Consignes
a. D'après l'extrait proposé ci-dessous :
(i) Quel réformateur est l'auteur d'un Argument sur l'épitre aux Romains ?
(ii) Dans quel ouvrage Calvin a-t-il combattu cette erreur à plusieurs reprises ?
(iii) Quelle référence précise accompagne la citation de Wegsheider ?
b. Quels sont tous les titres d'ouvrages mentionnés dans l'extrait proposé ci-dessous ?

Extrait proposé
· · · · ·

En réalité, la notion de la foi que la théologie nouvelle nous présente comme un progrès n'est qu'un retour au passé, une vieille erreur que nos réformateurs ont combattue: Calvin, plusieurs fois dans son Institution, et Mélanchthon dans son Argument sur l'épitre aux Romains « Alii hoc modo depravant, dit-il, fide, id est interiori cultu non externis operibus, justi sumus.» C'est la même notion qu'ont professée la plupart des rationalistes, quoiqu'il soit juste de reconnaître qu'elle a été adoptée aussi par des hommes d'une piété réelle et d'un christianisme vivant. «< Dogmatis de justificatione Summa, dit Wegsheider..., ad hanc sententiam simplicem revocari potest : homines non singulis quibusdam recte factis operibusque operatis, nec propter meritum quoddam iis attribuendum, sed sola vera fide, id est animo ad Christi exemplum ejusdemque præcepta composito et ad Deum et sanctissimum et benignissimum converso, ita ut omnia cogitata et facta ad Deum ejusque voluntatem sanctissimam pie referant, Deo vere probantur et benevolentiæ Dei confisi spe beatitatis futuræ pro dignitate ipsorum morali iis concedendæ certissima imbuuntur » (Institutiones theologiæ Christianæ dogmaticæ. Pars. III, cap. 1, § 455).

· · · · ·

Lignes fournies
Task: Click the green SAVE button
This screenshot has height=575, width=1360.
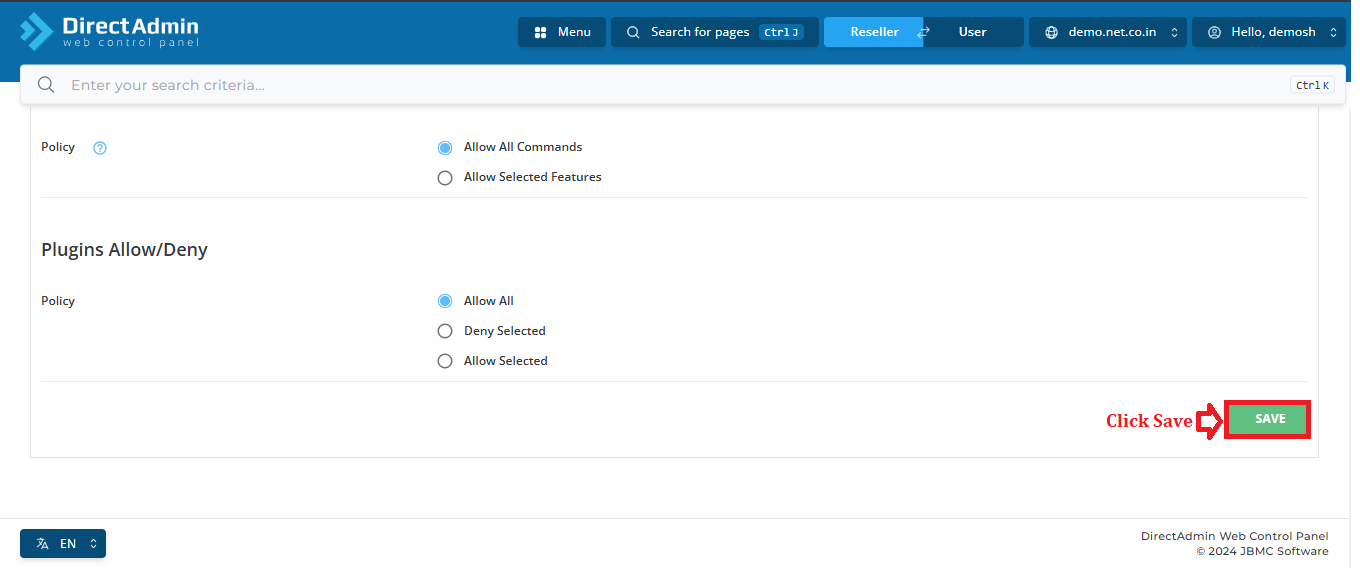Action: point(1269,419)
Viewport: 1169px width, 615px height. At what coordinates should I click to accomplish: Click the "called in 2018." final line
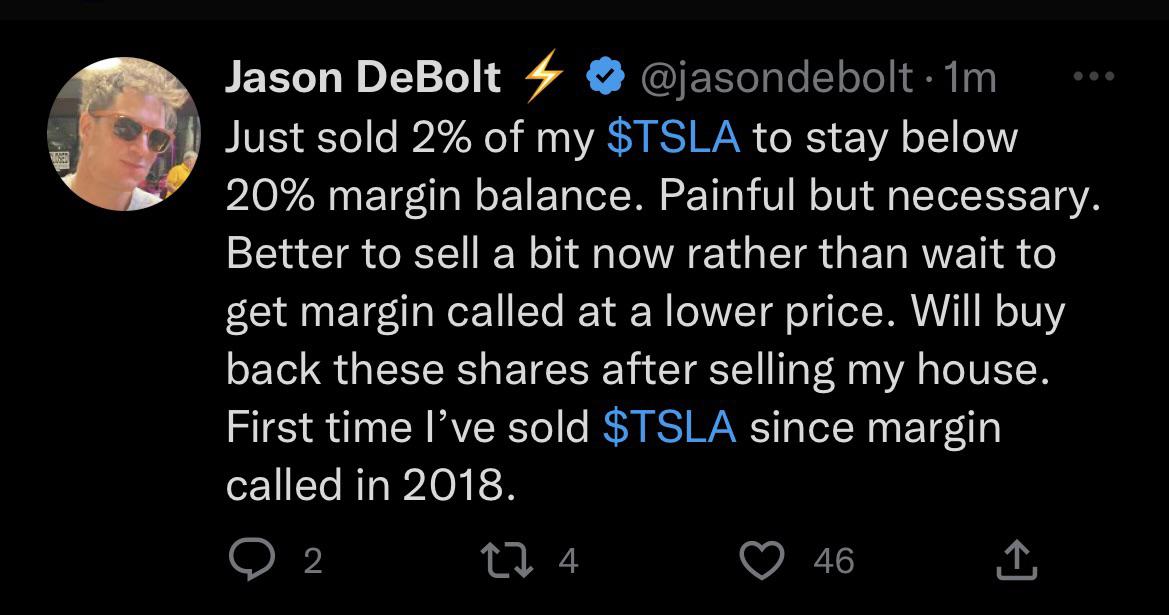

· · · · ·

Réponses rédigées
a.
(i) Mélanchthon
(ii) Son Institution
(iii) Pars. III, cap. 1, § 455

b.
- Institution
- Argument sur l'épitre aux Romains
- Institutiones theologiæ Christianæ dogmaticæ